Where heating is concerned Ovo energy state that, at the present time, the average cost of heating a home in the UK is £1042 per year, which works out at 3.5% of average income.12 Add this to the 3.06% for clothing and we get approximately 6.5% for warmth.
Shelter Housing costs are usually measured in terms of annual outlay for rental charges or mortgage repayments. Using figures from the Statista website the averages for the period 2011–2020 spent in England were: mortgagees 19%, social renters 29%, private renters 36%. Giving an overall average of 28%.13 The lower figure for social renters is due to the fact that the majority of these are on low incomes, and are more likely to be receiving housing benefits. London, as always, is an exception; Taking private renters alone, the figure for London is 46.4%, more than double that for the rest of England, at 23.1%.
If we take all these figures as indicative, we can see that the relative proportions spent on the three essentials are approximately: food 11%, warmth 6.5% and shelter 28%, giving a total of 45.5 %. This leaves approximately 54.5% that are arguably non-essential. We have to ask ourselves do these proportions make sense? Do they really reflect what we value? I would suggest that we could pay more for our clothing and food and less for our housing. Let’s be honest, clothes are cheap, thanks in large part to the sweatshops of SE Asia. A considerable amount of the clothes found in charity shops are items that have been worn once or twice, then discarded.
According to a Which report of November 2019, Britain enjoyed the lowest food prices in the world (after Singapore and the US). In the 31 years between 1988 and 2019 the cost of a typical food shopping basket had reduced by 17%.14 We waste an enormous amount of food. The food charity Fareshare reported that in the UK in 2019 ‘Over two million tonnes of the food that goes to waste each year is still edible.’ 15
Nobody wants to pay more for anything, but the issue that appears to give all but the highest income groups the most concern is that of housing. Adjectives like ‘crazy’, ‘unbelievable’ and ‘astronomical’ are commonly employed in articles discussing house prices. So perhaps we need to re-assess our priorities on the essentials, not to mention those items in the remaining 54.5%.
With an LVT system in place one could imagine people accepting a trade-off––higher food prices in return for lower house prices and rents––but this would only work domestically. Where farmers producing food for export have to sell in the international food markets, they can only do this with lower prices in order to compete with other countries, whose farm products are also subsidised. So subsidies are likely to continue into the foreseeable future, or until such time as international agreements can be reached, as happens with other trading settlements.
In considering how any land-value tax might be applied to the rural situation it is necessary to recognise that the benefits of infrastructure are fewer in rural situations. Areas devoted exclusively to farming do not enjoy the same intensity of infrastructure. Items taken for granted in urban areas––street lighting, mains sewage, bus and train services, gas supplies, broadband etc––are often sparse or non-existent in rural areas.

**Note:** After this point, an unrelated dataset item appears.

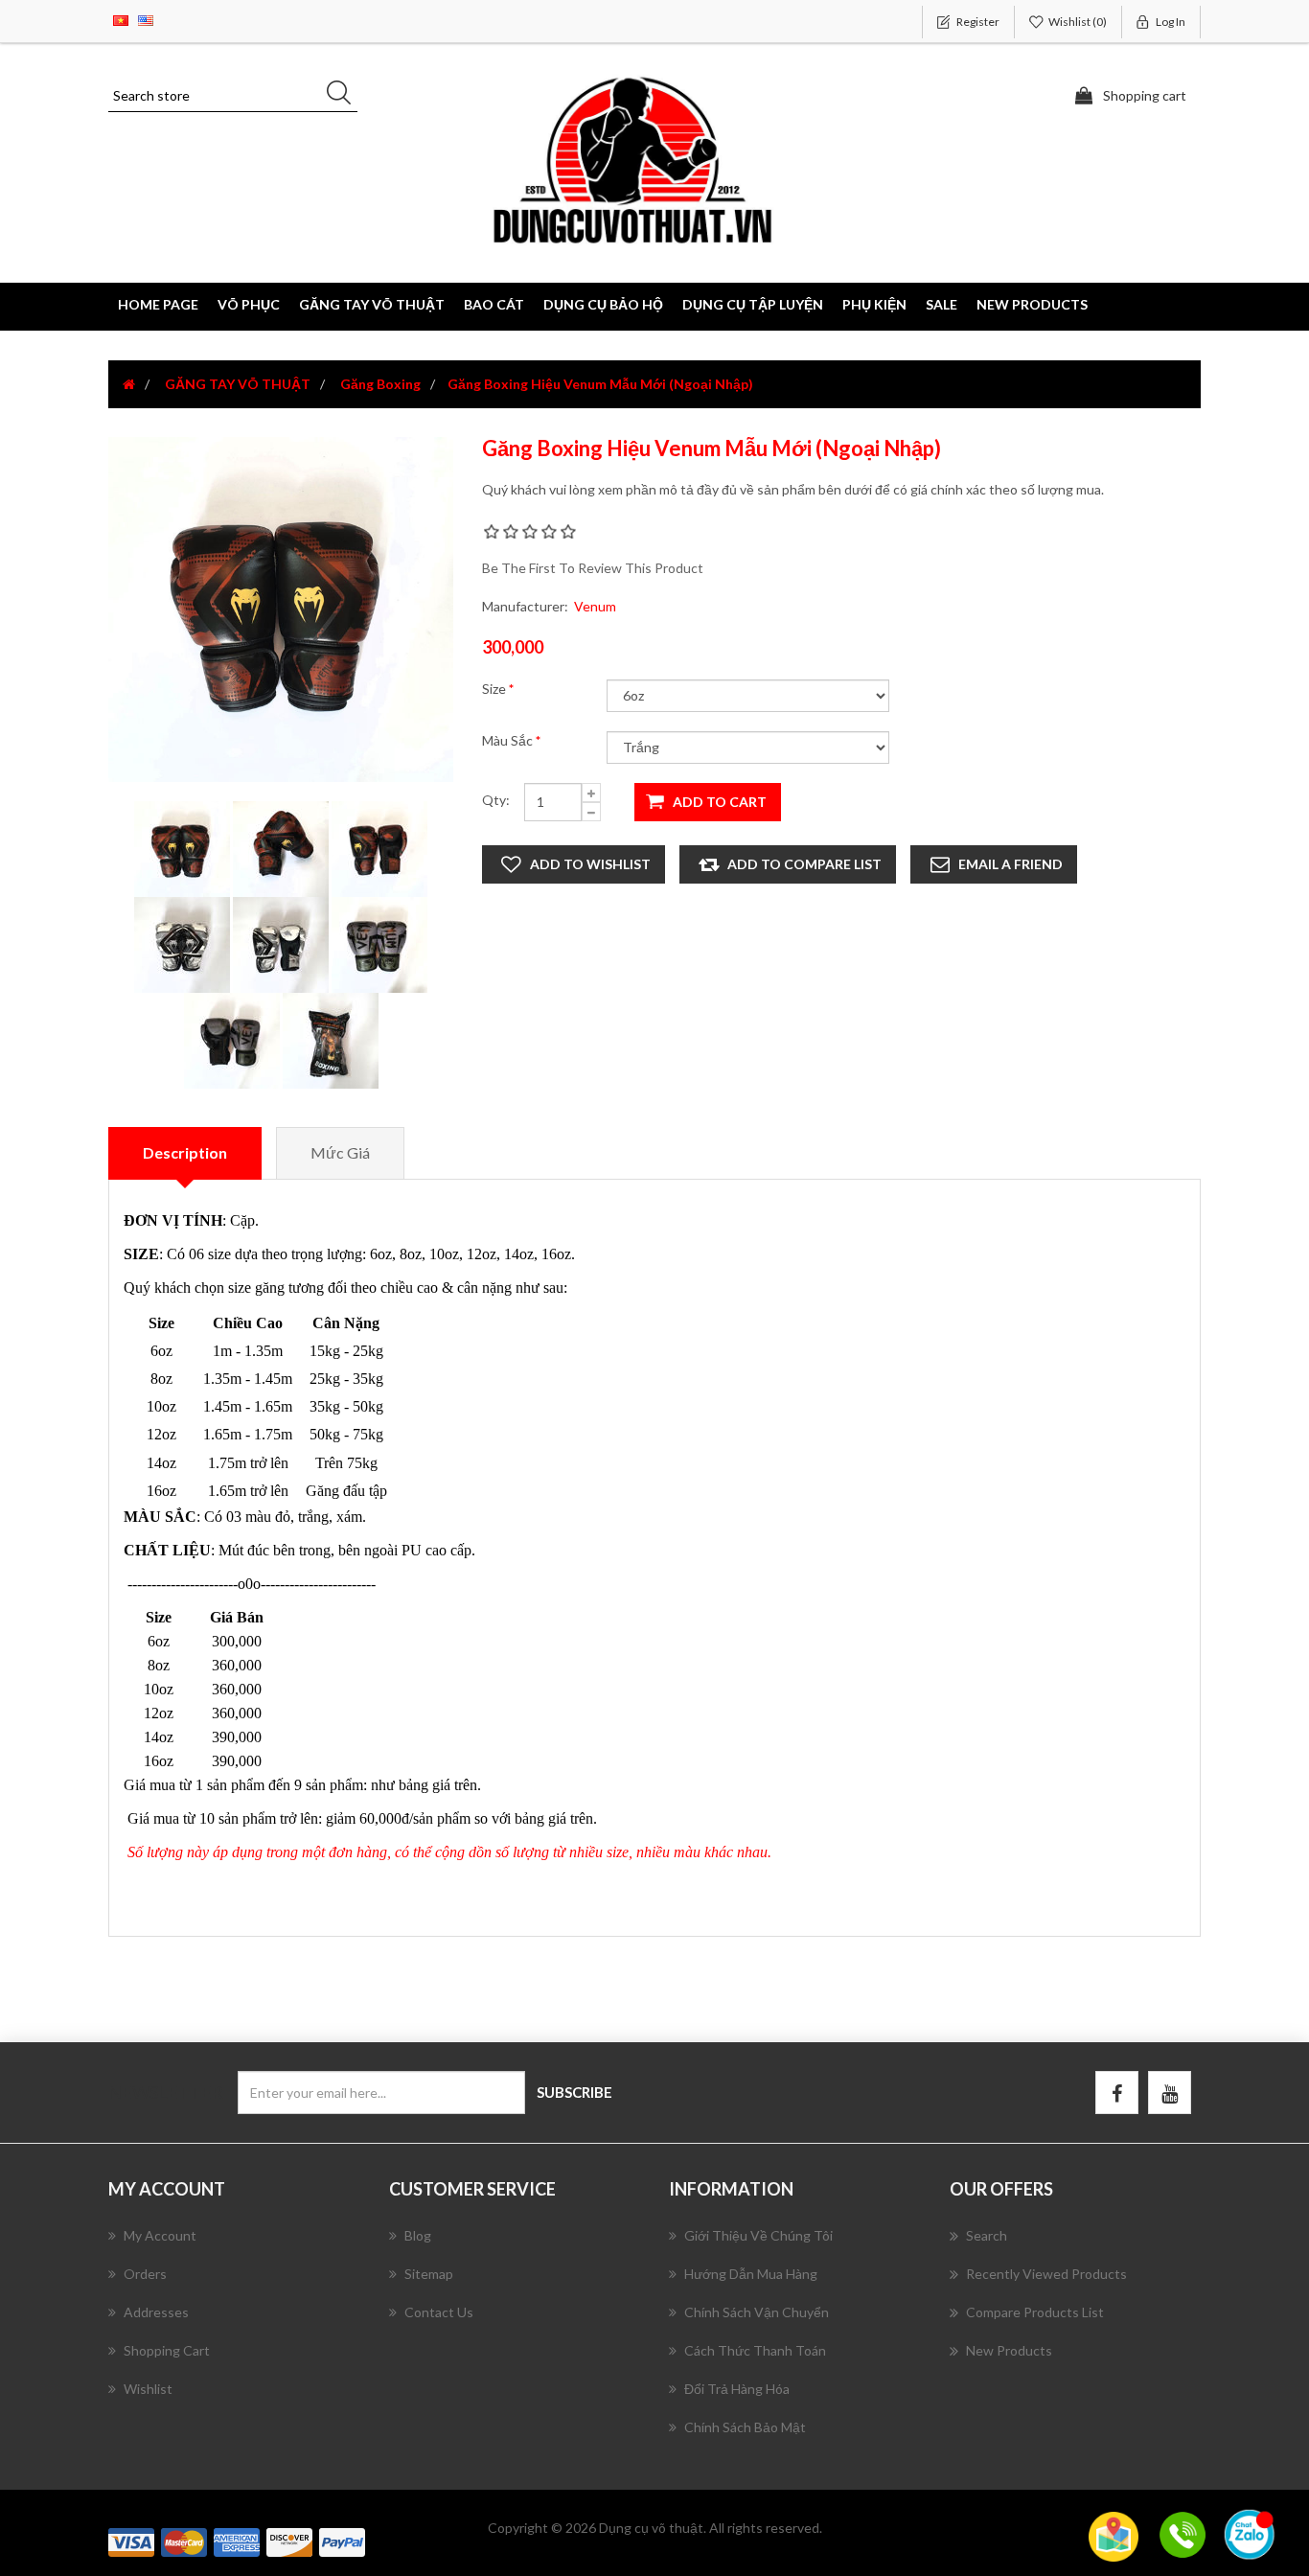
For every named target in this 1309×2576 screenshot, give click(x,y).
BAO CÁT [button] (494, 304)
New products (1032, 304)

To help the genuine farmer (as opposed to the ‘land manager’) there may well be a case for applying a reduced LVT rate to farmland devoted exclusively to food production. This would represent a transfer of the tax burden away from production onto non-productive asset wealth.

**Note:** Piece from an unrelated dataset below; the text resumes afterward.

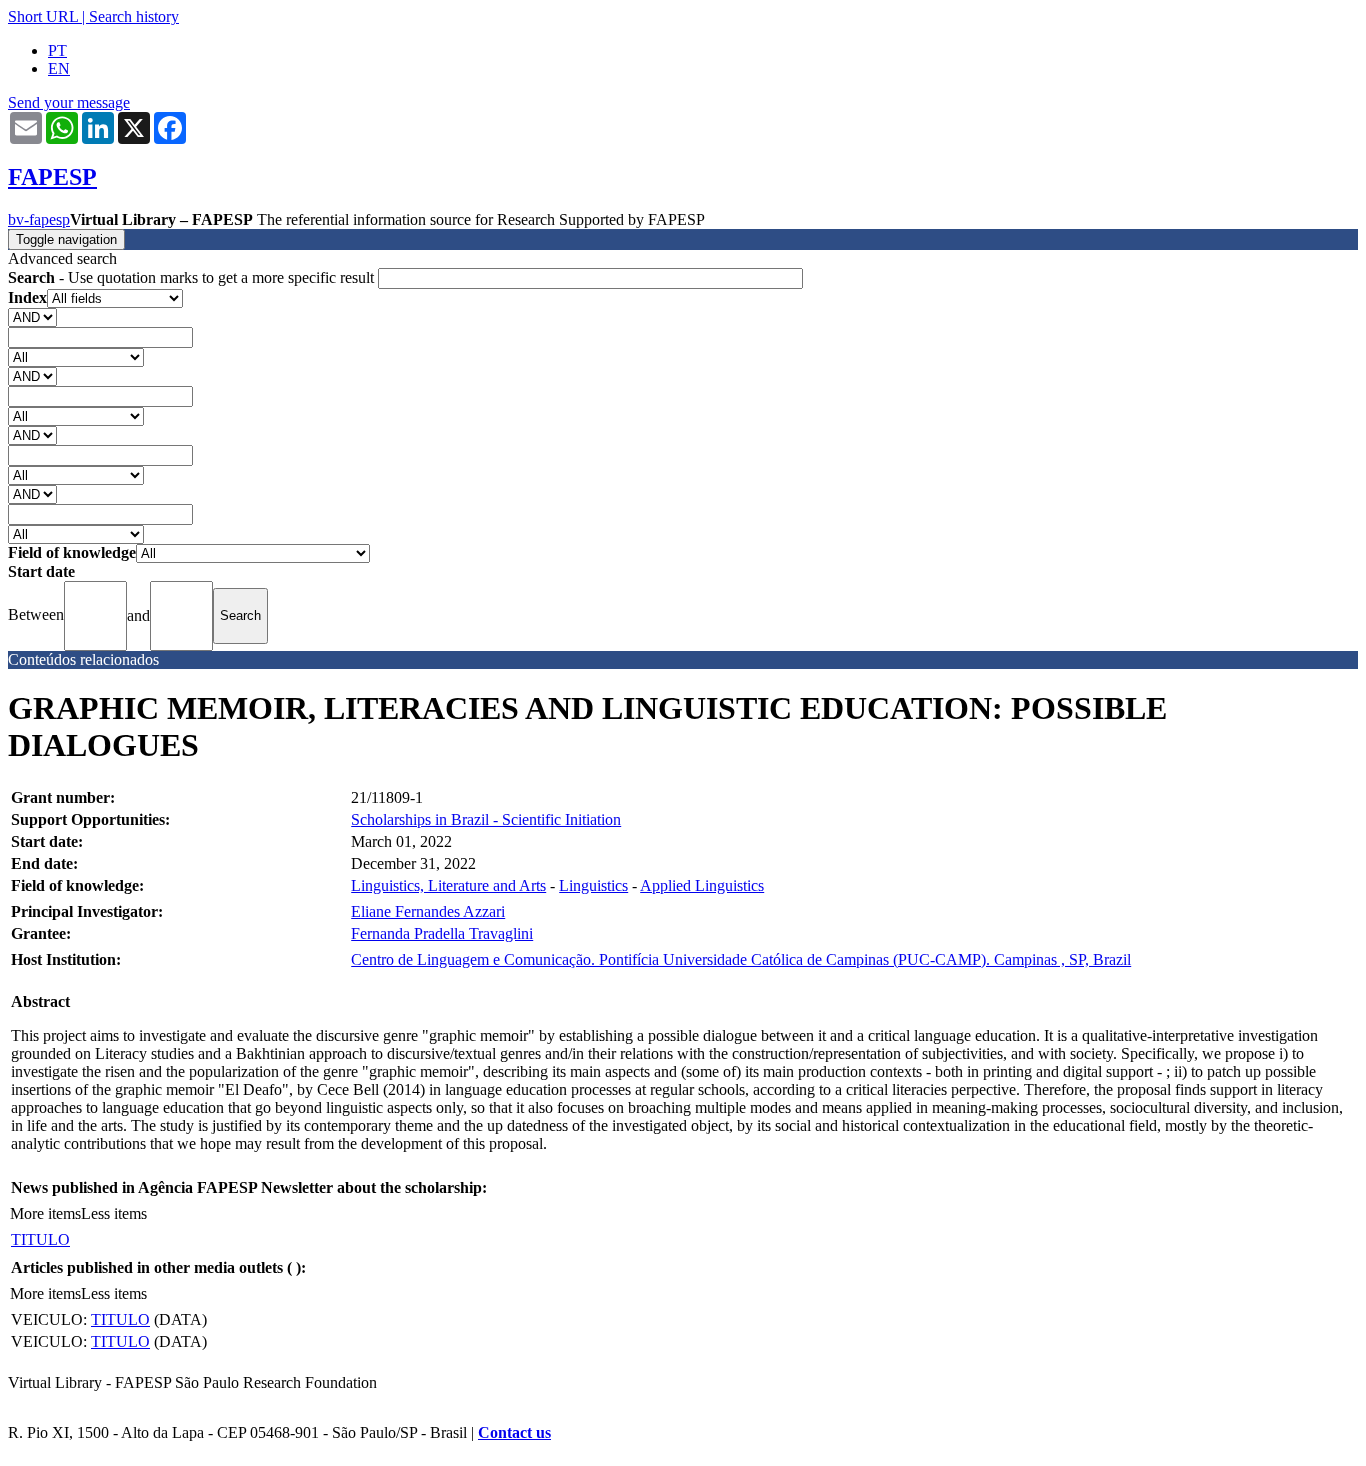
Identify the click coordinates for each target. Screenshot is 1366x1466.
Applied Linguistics (702, 885)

In 2009, the Irish Government commissioned a study on the feasibility of introducing a Site-Value Tax (SVT), which, in the final proposal, excluded agricultural land altogether.16 It could be argued that the revenue raised from a tax on marginal agricultural land would be barely worth the administration costs, On the other hand it would seem reasonable that farmers should pay some charge for the land they use. Unfortunately the recommendations of the Irish study were not adopted, and Ireland continued with a conventional undifferentiated property tax.
(1) Duncan Pickard, Lie of the Land, p.41.